Document passage ->
Available protein structures:
- PDB: IPR020849 PF00071 (ECOD; PDBsum)
- AlphaFold: IPR020849; PF00071;

= Ras GTPase =

GTP-binding proteins functioning on cell-cycle regulation

Ras, from "Rat sarcoma virus", is a family of related proteins that are expressed in all animal cell lineages and organs. All Ras protein family members belong to a class of protein called small GTPase, and are involved in transmitting signals within cells (cellular signal transduction). Ras is the prototypical member of the Ras superfamily of proteins, which are all related in three-dimensional structure and regulate diverse cell behaviours.

When Ras is 'switched on' by incoming signals, it subsequently switches on other proteins, which ultimately turn on genes involved in cell growth, differentiation, and survival. Mutations in Ras genes can lead to the production of permanently activated Ras proteins, which can cause unintended and overactive signaling inside the cell, even in the absence of incoming signals.

Because these signals result in cell growth and division, overactive Ras signaling can ultimately lead to cancer. The three Ras genes in humans (HRAS, KRAS, and NRAS) are the most common oncogenes in human cancer; mutations that permanently activate Ras are found in 20–25% of all human tumors and up to 90% in certain types of cancer (e.g., pancreatic cancer). For this reason, Ras inhibitors are being studied as a treatment for cancer and other diseases with Ras overexpression.

[Records from a dataset]
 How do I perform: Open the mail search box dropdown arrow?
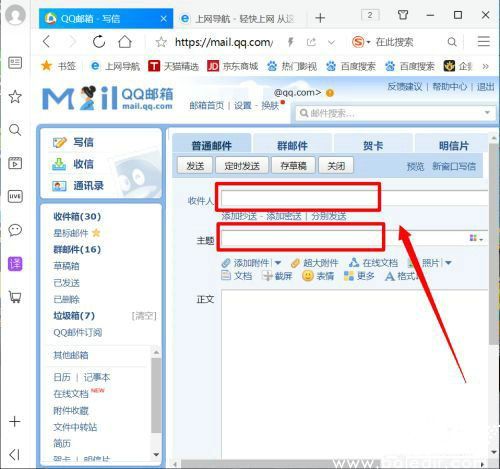tap(487, 113)
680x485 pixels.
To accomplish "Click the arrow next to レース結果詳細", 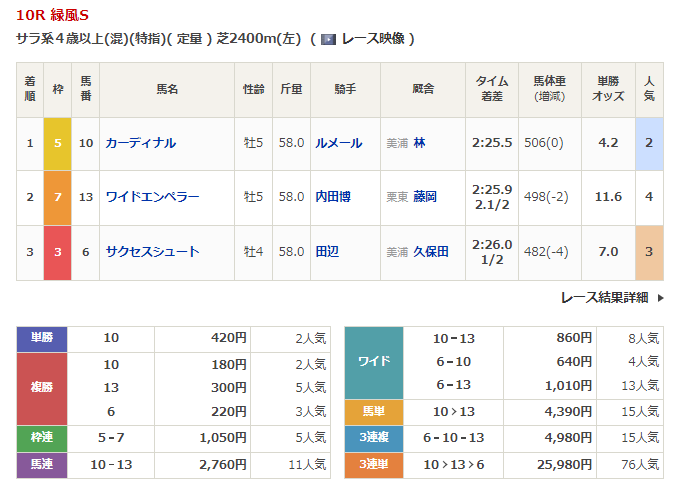I will pyautogui.click(x=660, y=297).
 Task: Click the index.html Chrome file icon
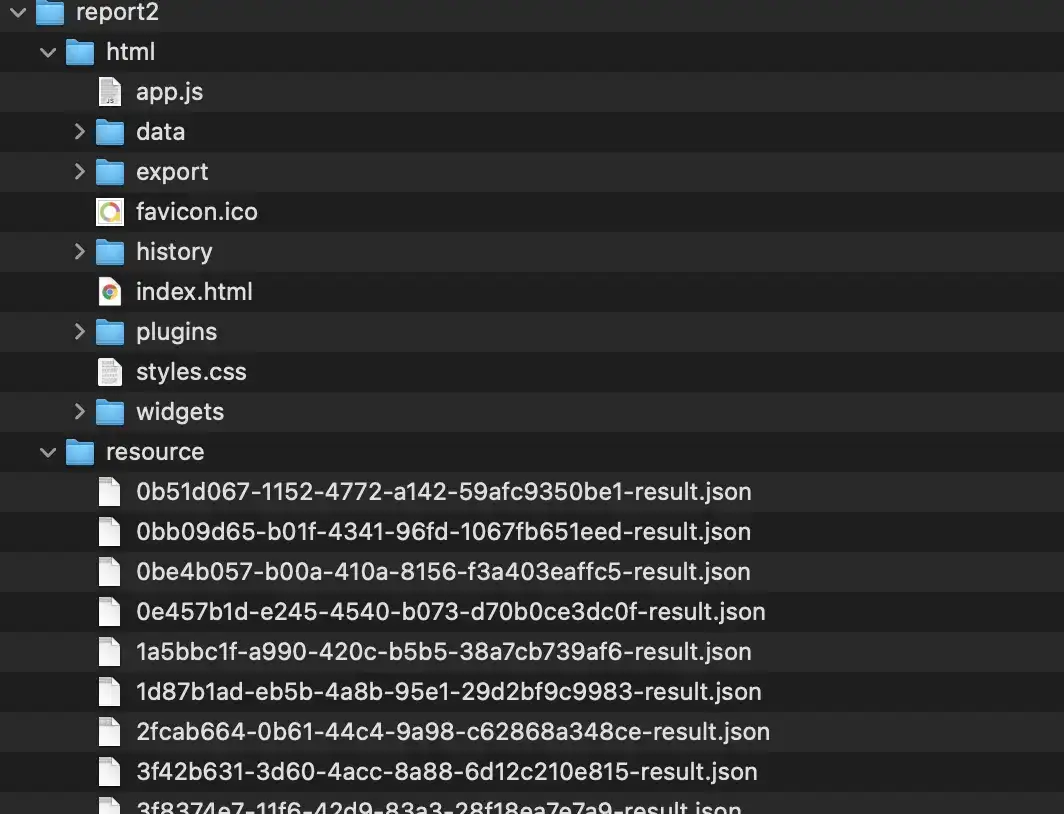click(x=110, y=292)
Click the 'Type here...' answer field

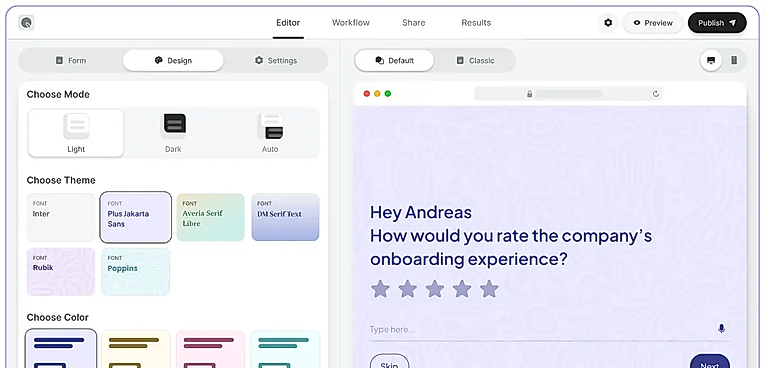tap(542, 329)
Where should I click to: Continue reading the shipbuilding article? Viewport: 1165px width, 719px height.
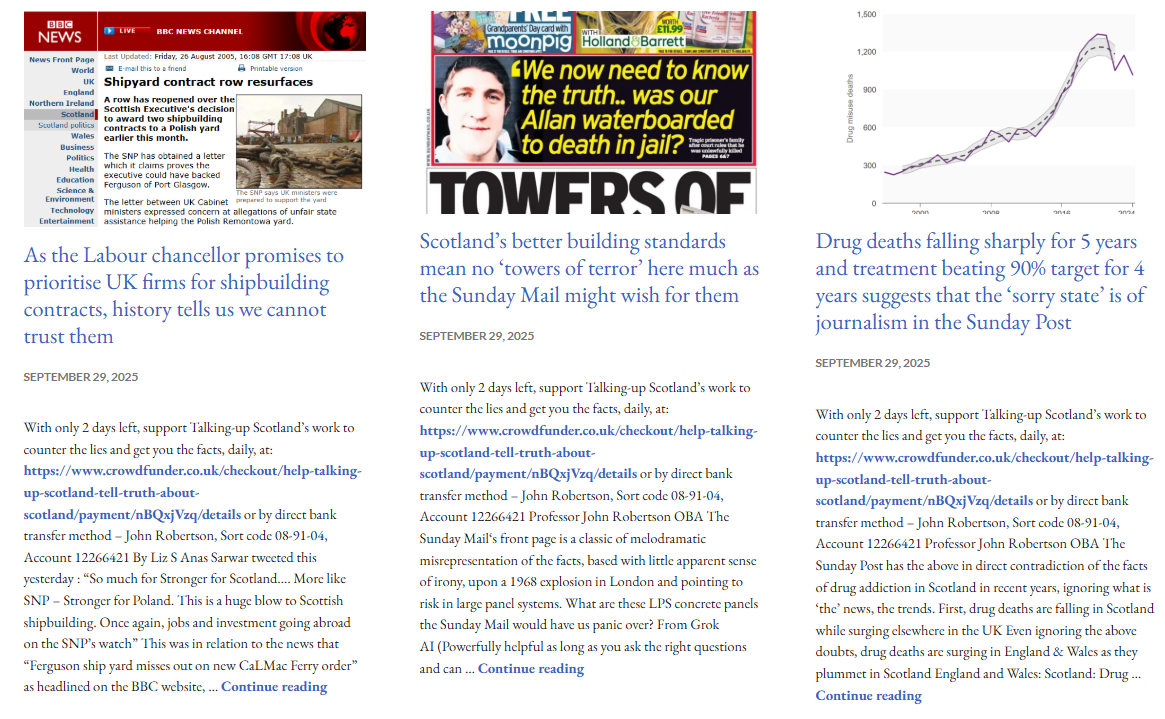(274, 687)
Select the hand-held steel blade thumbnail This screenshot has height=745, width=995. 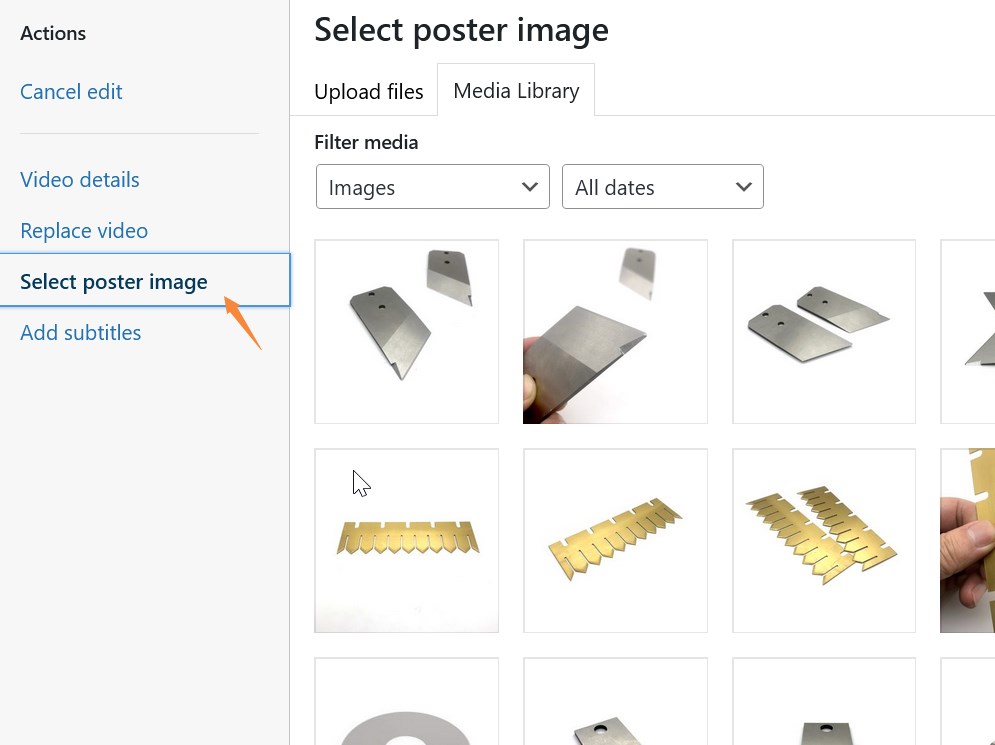pos(615,331)
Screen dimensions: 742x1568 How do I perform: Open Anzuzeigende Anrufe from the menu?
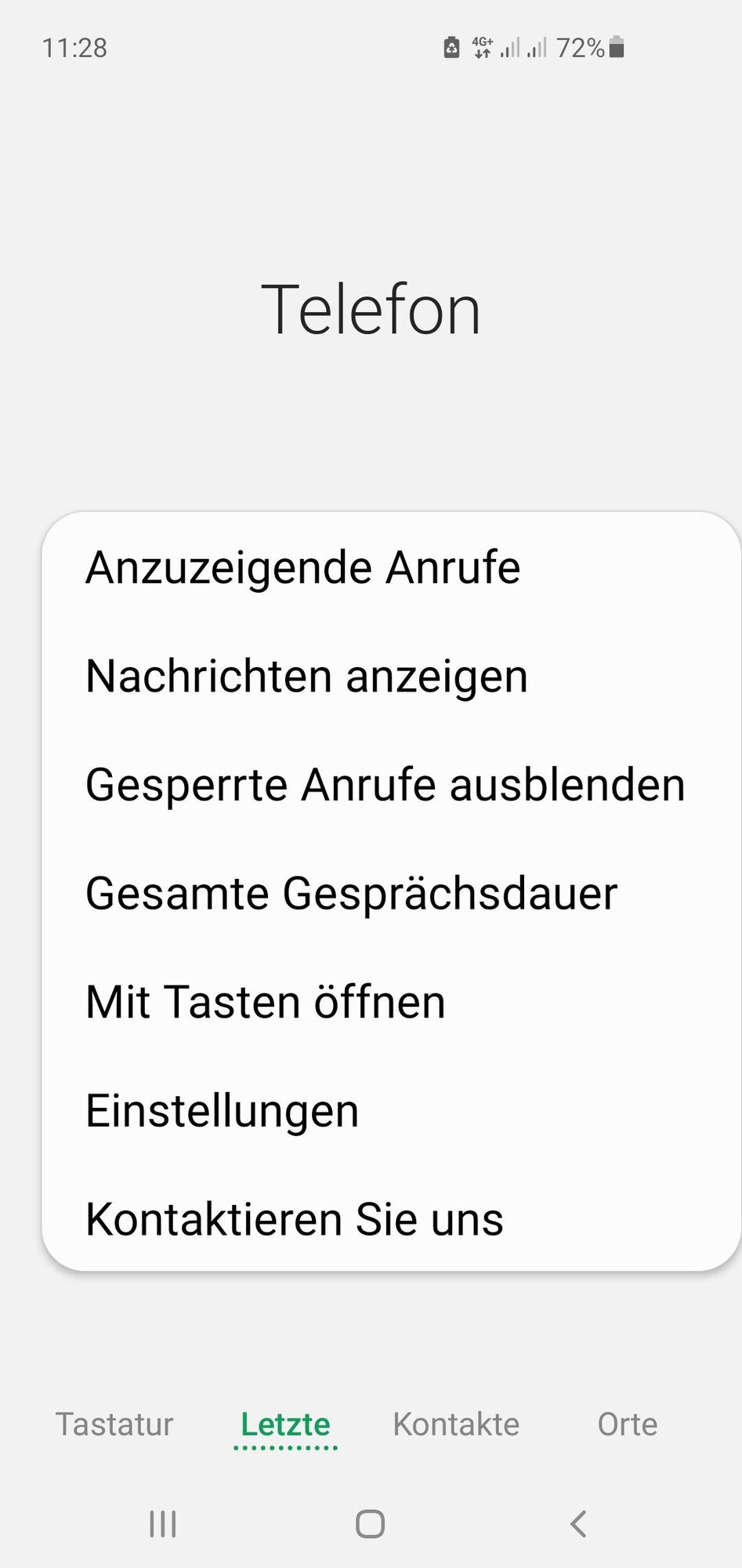pos(391,567)

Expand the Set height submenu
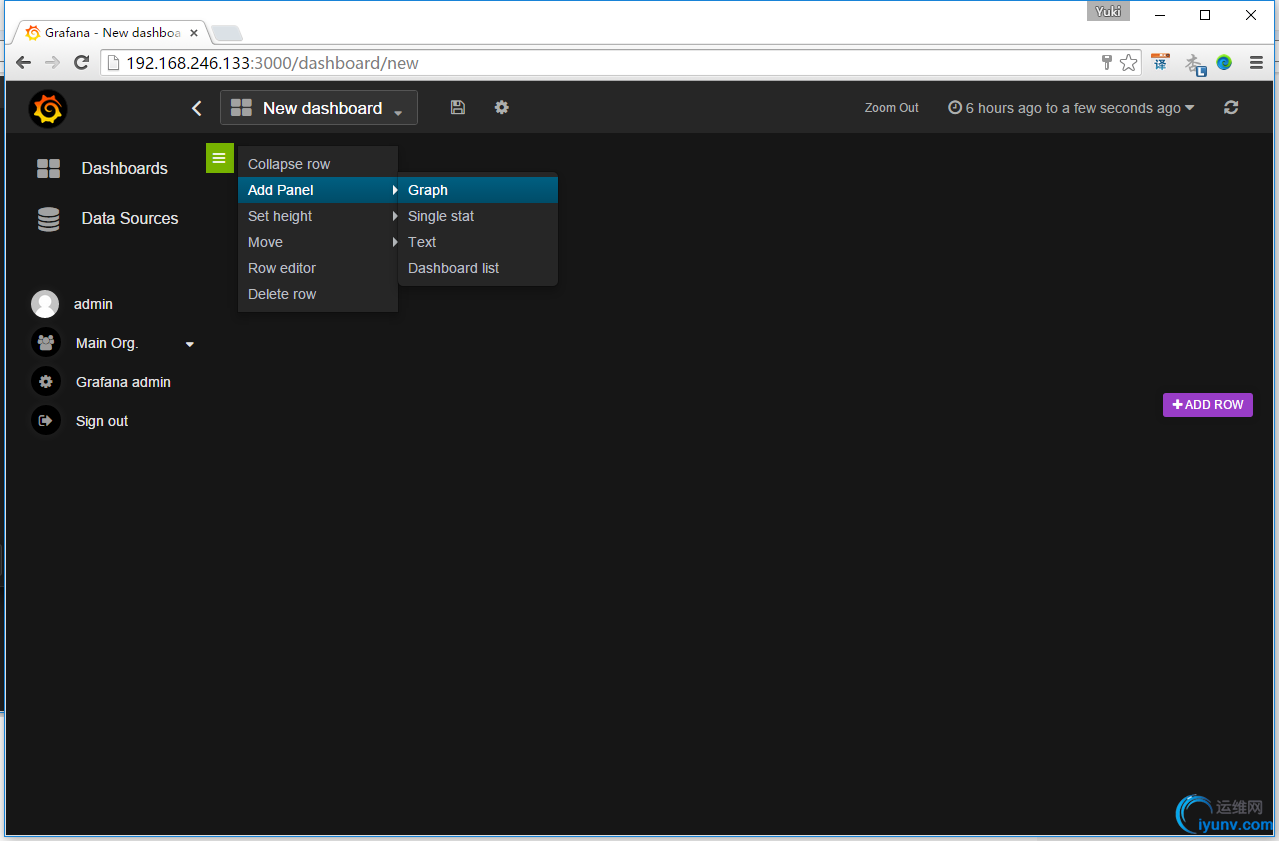[318, 216]
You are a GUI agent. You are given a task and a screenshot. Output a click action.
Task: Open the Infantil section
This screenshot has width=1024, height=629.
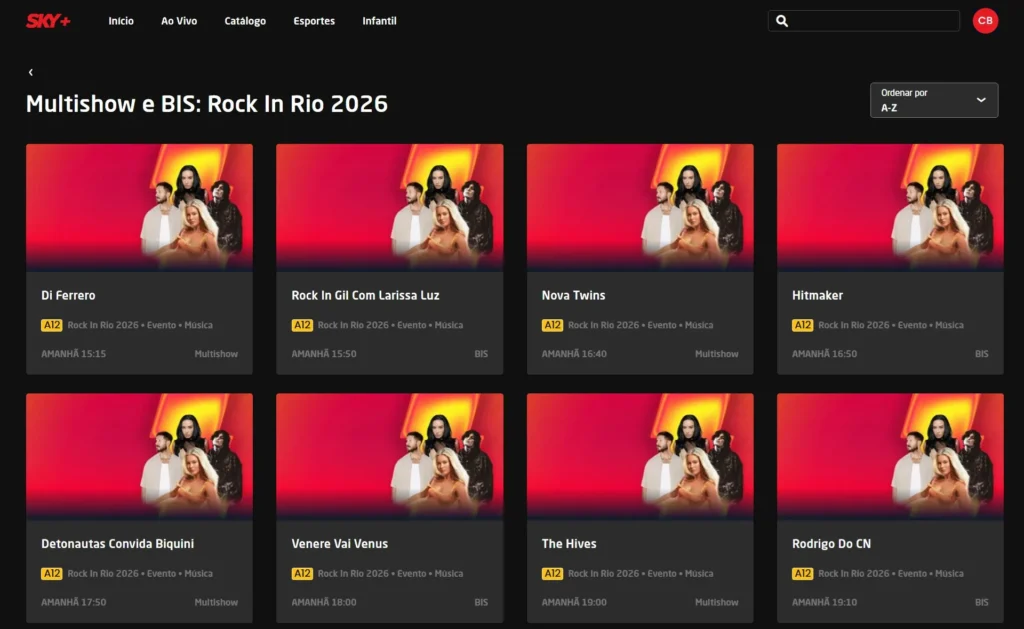(379, 21)
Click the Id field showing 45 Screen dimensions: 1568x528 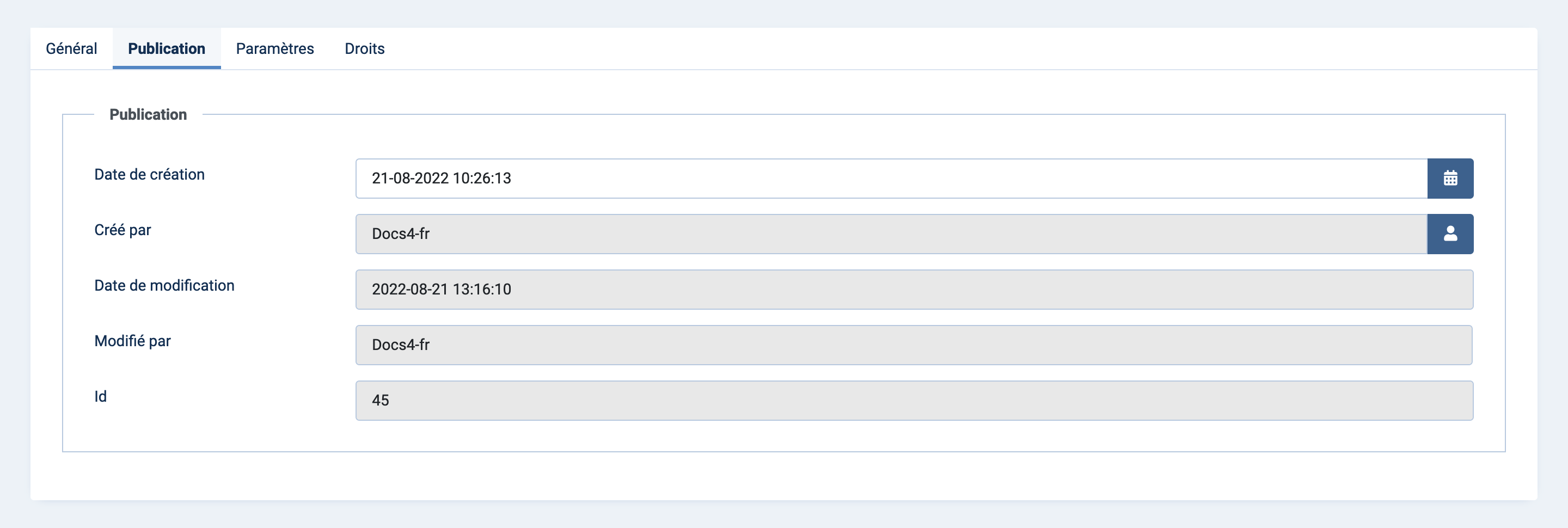(x=914, y=400)
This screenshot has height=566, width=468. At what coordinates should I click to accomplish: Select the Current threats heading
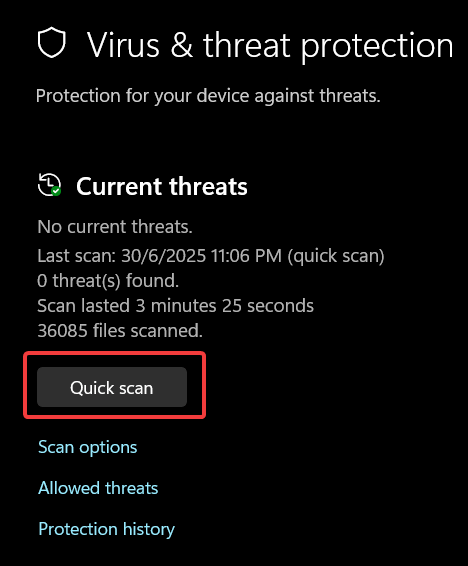(x=162, y=186)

The task -> Copy out the full Ras GTPase passage word for word. The records have no role in this.

Answer for the task ->
Available protein structures:
- PDB: IPR020849 PF00071 (ECOD; PDBsum)
- AlphaFold: IPR020849; PF00071;

= Ras GTPase =

GTP-binding proteins functioning on cell-cycle regulation

Ras, from "Rat sarcoma virus", is a family of related proteins that are expressed in all animal cell lineages and organs. All Ras protein family members belong to a class of protein called small GTPase, and are involved in transmitting signals within cells (cellular signal transduction). Ras is the prototypical member of the Ras superfamily of proteins, which are all related in three-dimensional structure and regulate diverse cell behaviours.

When Ras is 'switched on' by incoming signals, it subsequently switches on other proteins, which ultimately turn on genes involved in cell growth, differentiation, and survival. Mutations in Ras genes can lead to the production of permanently activated Ras proteins, which can cause unintended and overactive signaling inside the cell, even in the absence of incoming signals.

Because these signals result in cell growth and division, overactive Ras signaling can ultimately lead to cancer. The three Ras genes in humans (HRAS, KRAS, and NRAS) are the most common oncogenes in human cancer; mutations that permanently activate Ras are found in 20–25% of all human tumors and up to 90% in certain types of cancer (e.g., pancreatic cancer). For this reason, Ras inhibitors are being studied as a treatment for cancer and other diseases with Ras overexpression.